## JOB:
Copy every line of the records below word for word, leaving out the pictures.

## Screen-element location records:
-=-=-=-=-

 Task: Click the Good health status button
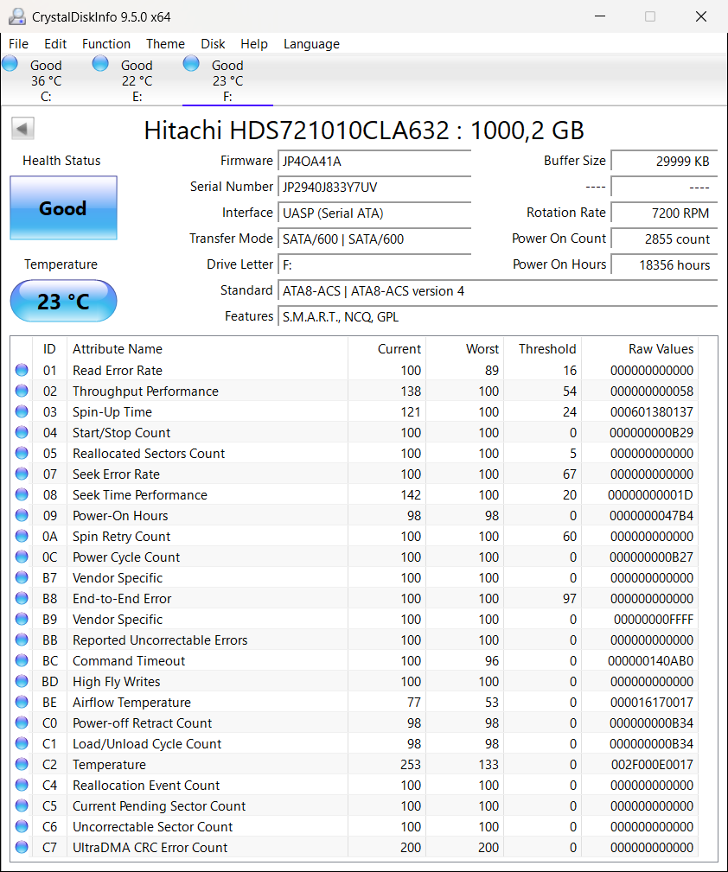pos(63,208)
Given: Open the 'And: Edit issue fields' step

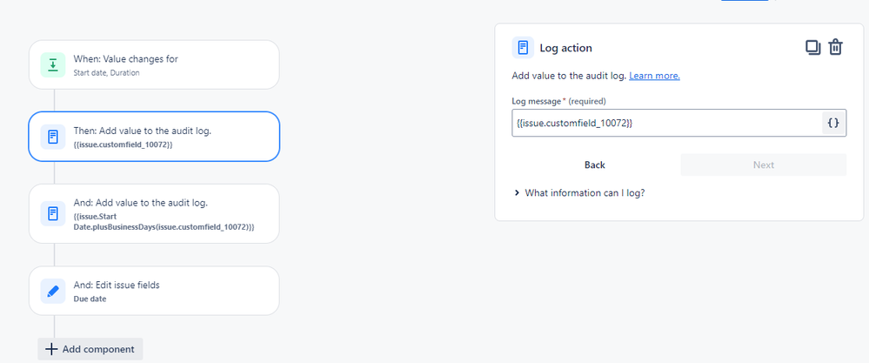Looking at the screenshot, I should coord(154,291).
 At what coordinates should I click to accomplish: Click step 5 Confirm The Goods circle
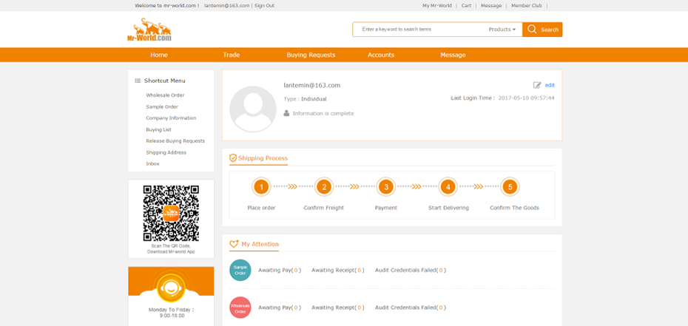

-=-=-=-=-

## EXPECTED ANSWER:
 Task: Click the Good health status button
pos(63,208)
Given: Open the 'And: Edit issue fields' step

Looking at the screenshot, I should coord(154,291).
 At what coordinates should I click to accomplish: Click step 5 Confirm The Goods circle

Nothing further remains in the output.